[YOUR ASSIGNMENT]
Return, with both end lines included, exactly what the data below holds from the line with "Given: Click the" through the line with "Task: Click the red power button", though not the pictures.

[DATA TO EXAMINE]
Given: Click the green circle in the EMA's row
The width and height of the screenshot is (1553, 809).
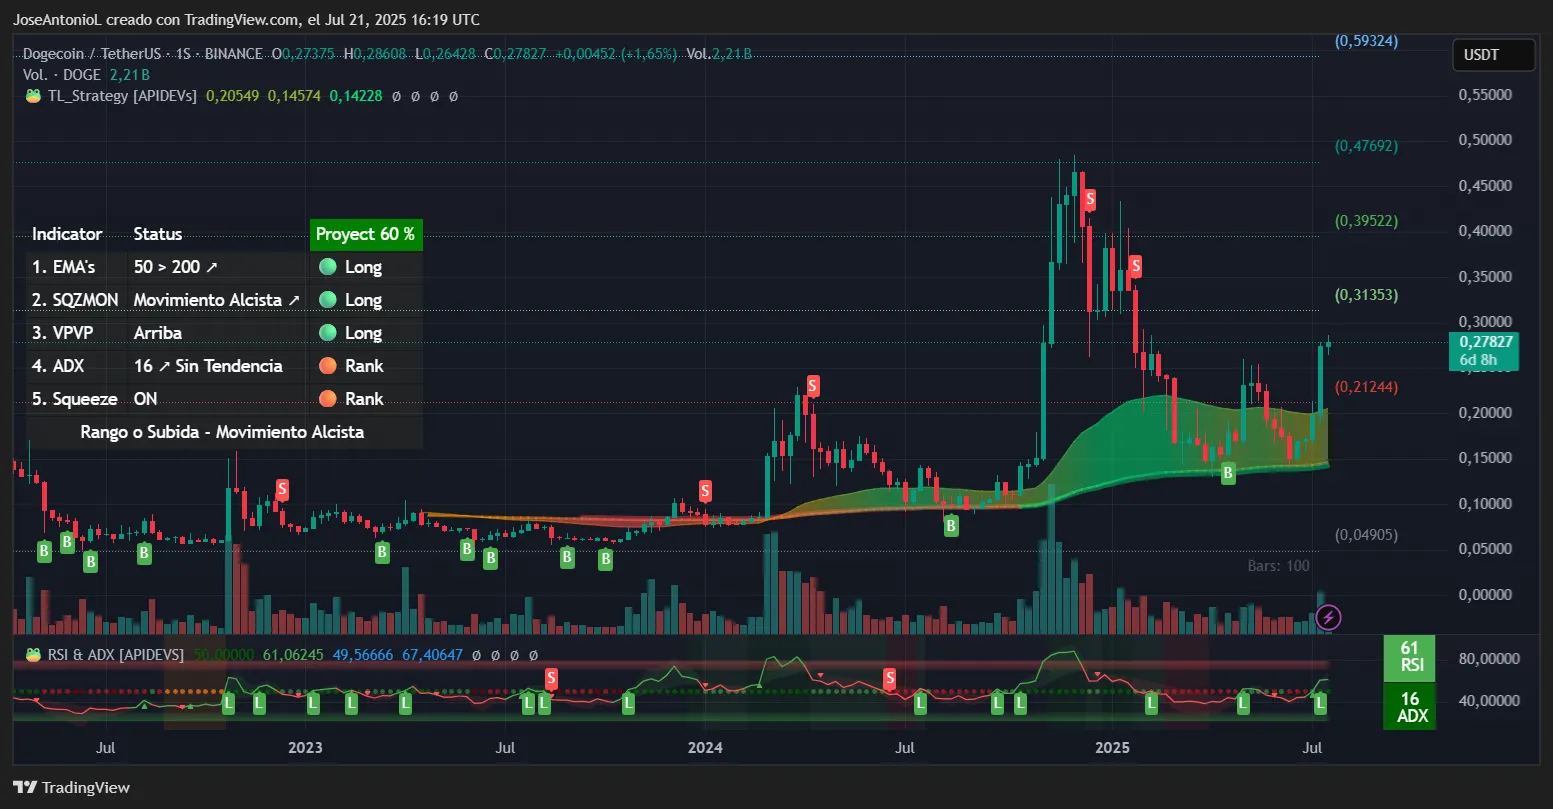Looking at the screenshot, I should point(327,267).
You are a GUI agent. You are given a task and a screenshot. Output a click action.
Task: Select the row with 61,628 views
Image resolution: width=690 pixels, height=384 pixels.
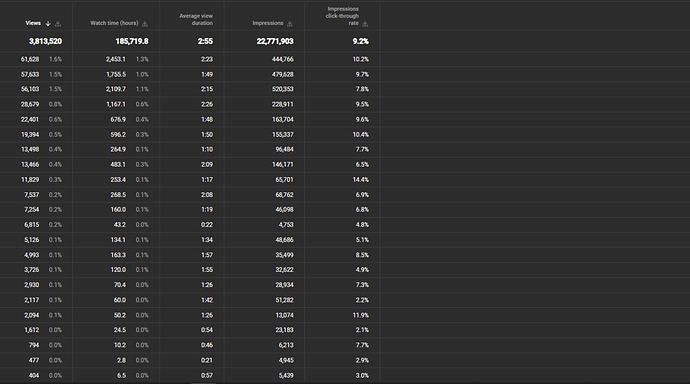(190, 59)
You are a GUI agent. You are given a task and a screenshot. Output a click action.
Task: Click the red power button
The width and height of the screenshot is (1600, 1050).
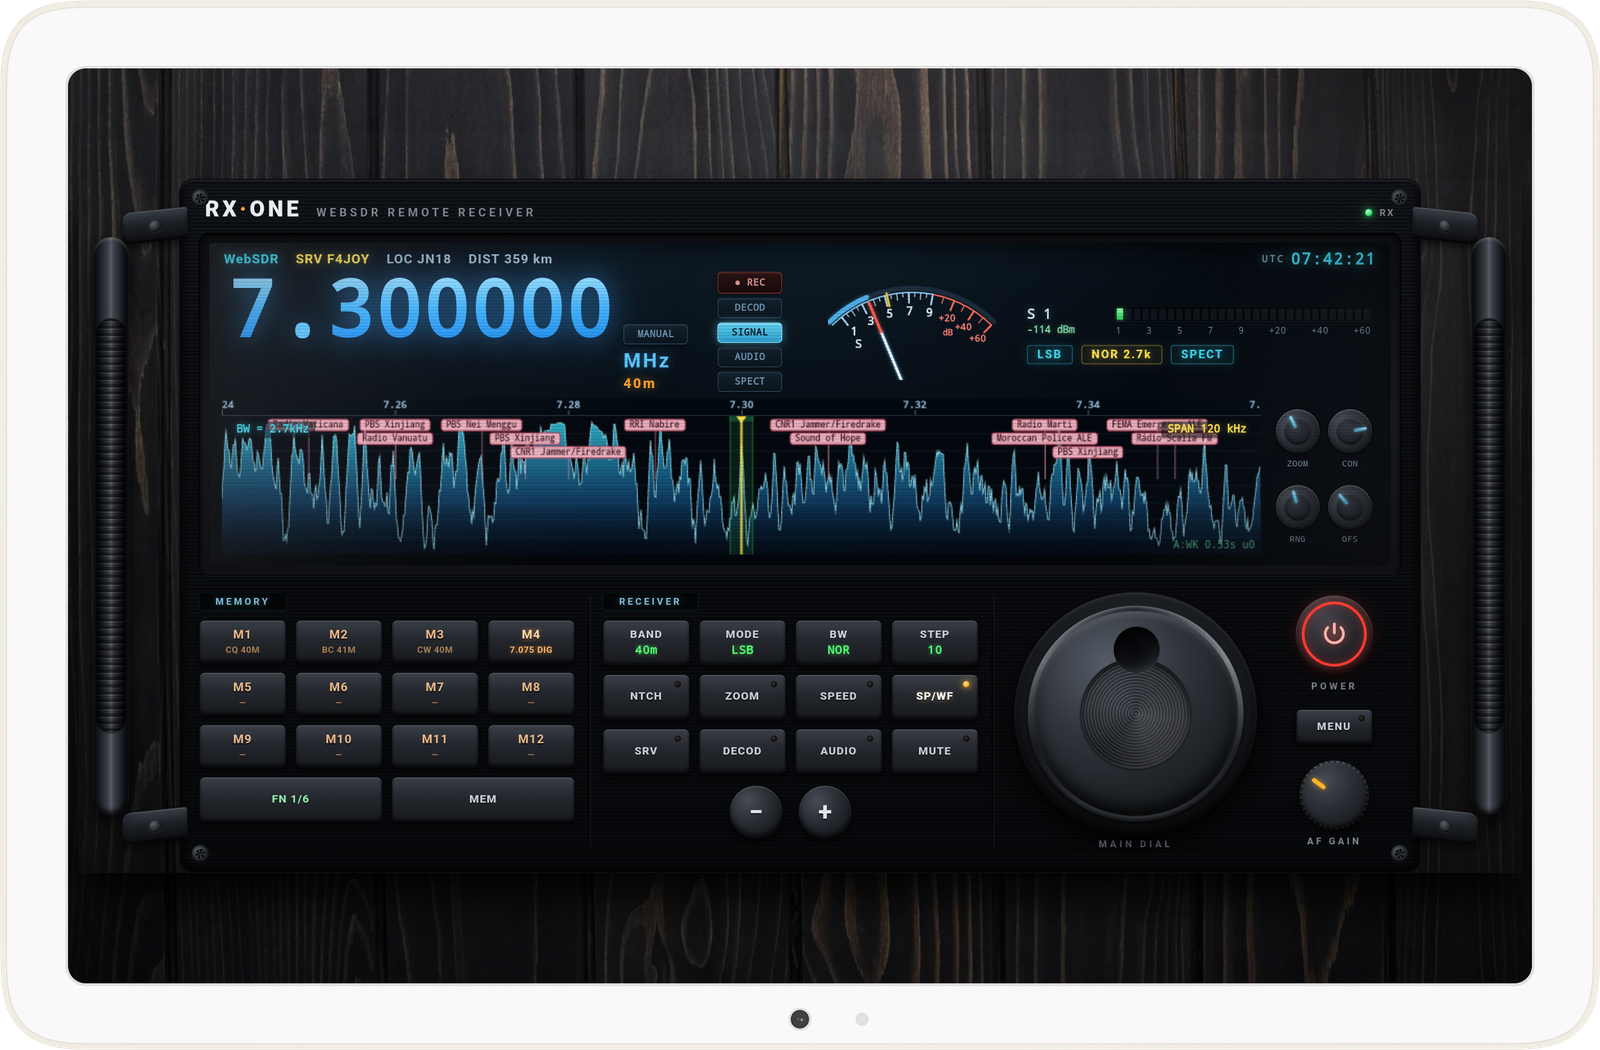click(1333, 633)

--

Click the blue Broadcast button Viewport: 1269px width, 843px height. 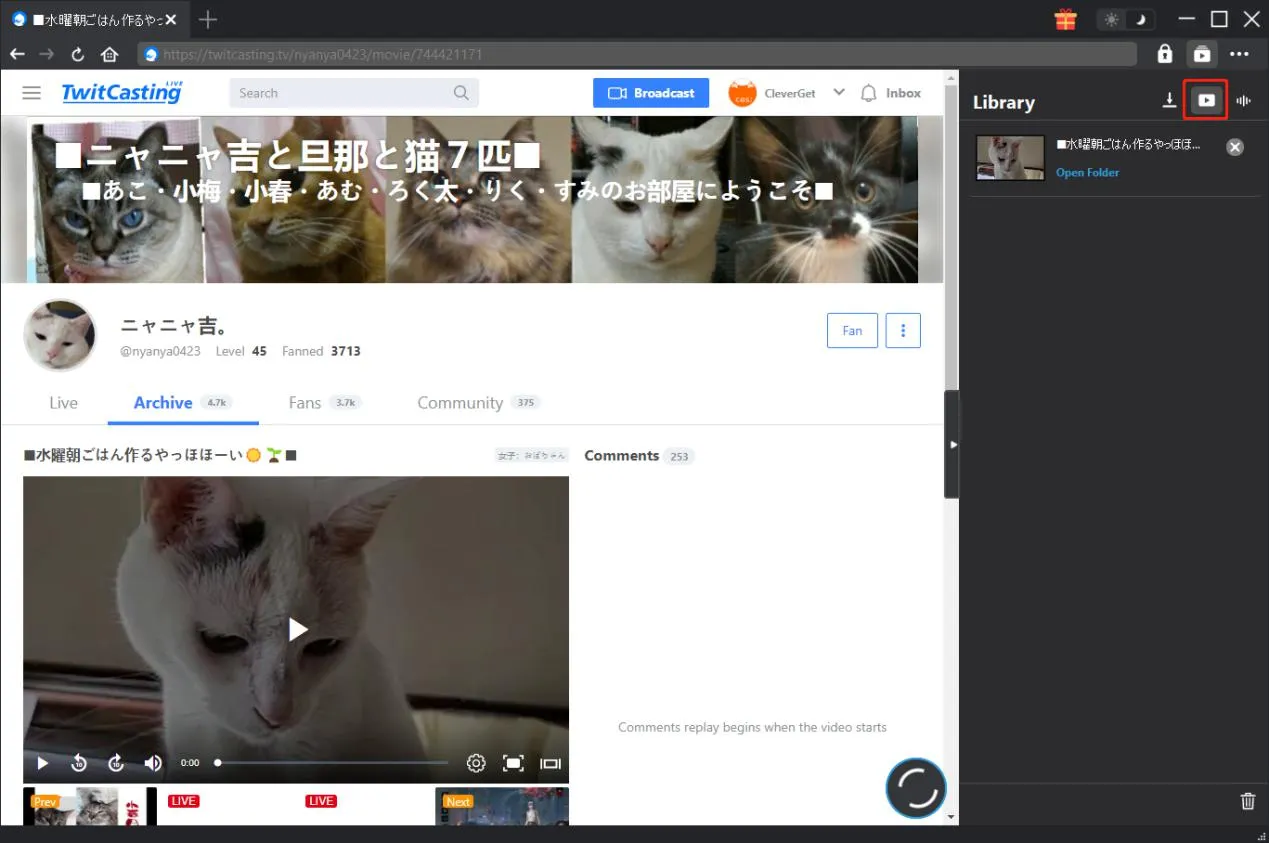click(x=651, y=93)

[ANSWER TO THE PROBLEM]
Given: Click the green circle in the EMA's row
The width and height of the screenshot is (1553, 809).
Looking at the screenshot, I should point(327,267).
You are a GUI agent. You are given a task and a screenshot. Output a click action.
Task: Select the row with 61,628 views
Image resolution: width=690 pixels, height=384 pixels.
(190, 59)
You are a GUI agent. You are given a task and a screenshot. Output a click action.
Task: Click the red power button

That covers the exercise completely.